Kyrgyzstan has converted roughly 66,000 hectares of farmland to organic production as part of a nationwide programme, the government announced on 22 June. The drive aims to build a certified organic sector that can command premium prices abroad, particularly for the cotton, beans, herbs and dried fruit the country already exports. Organic certification is one of the few routes by which a landlocked producer with modest output can lift the value of what it grows.
The economic logic is straightforward for a country of Kyrgyzstan's size. It cannot compete with Kazakhstan or Russia on agricultural volume, so margin matters more than tonnage. A certified organic label, recognised in the EU and other premium markets, turns a small harvest into a higher-value one. The same week, official figures noted 271,000 visitors to the country's nature parks in 2025, part of a parallel effort to monetise Kyrgyzstan's clean-environment image through tourism.
A small producer cannot win on tonnage. Organic certification is a bet on price instead.

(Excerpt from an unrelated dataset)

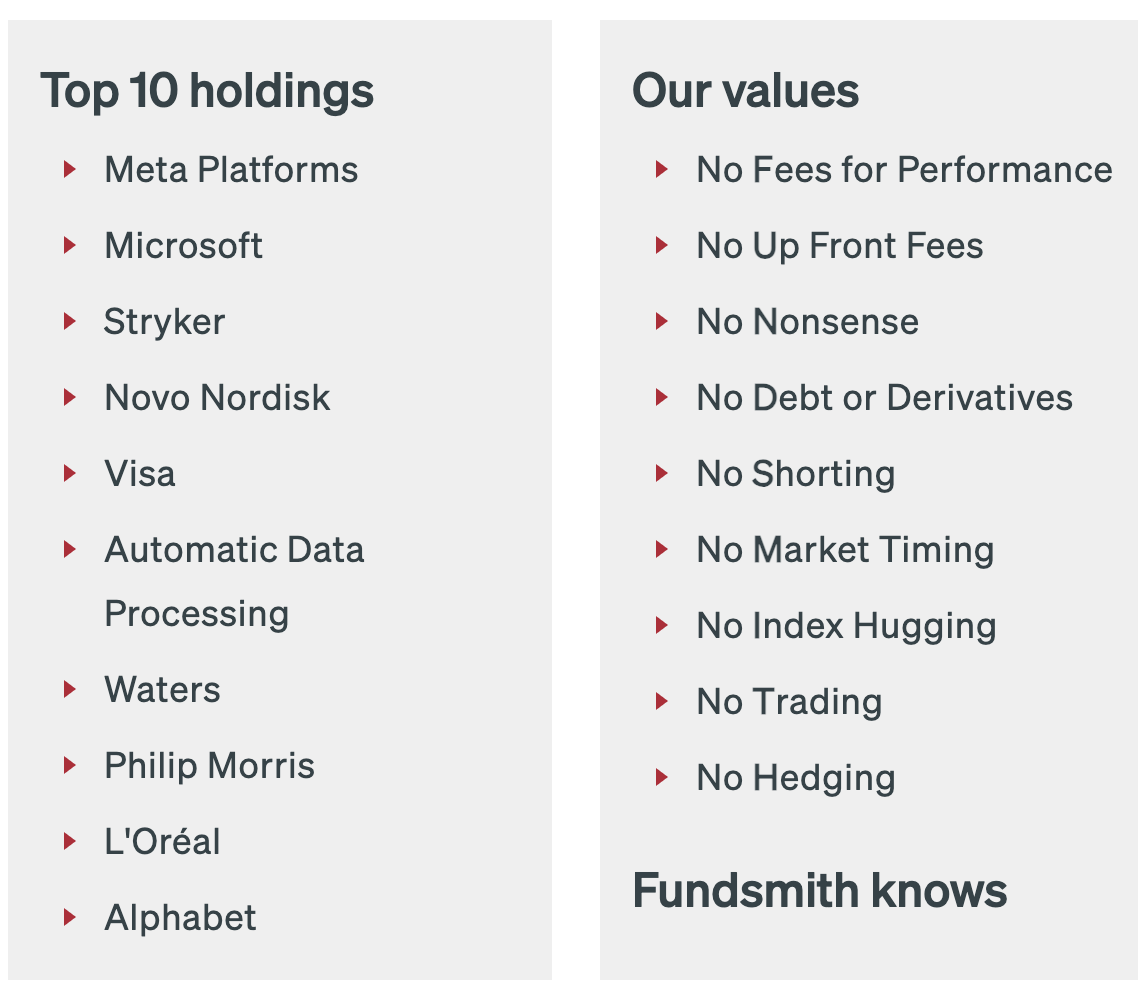Click the No Up Front Fees value
Image resolution: width=1138 pixels, height=990 pixels.
click(x=839, y=246)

The pressure behind the pivot is real. Kyrgyzstan faces EU scrutiny over re-exports to Russia and the threat of restrictions on some imports, which sharpens the case for building export lines that are clean, traceable and Western-facing. Whether 66,000 hectares translates into actual certified export volume depends on the certification and logistics that come next, the same follow-through problem that shadows every development announcement in the region. The land-use shift is real; the export premium has to be earned in the paperwork and the supply chain.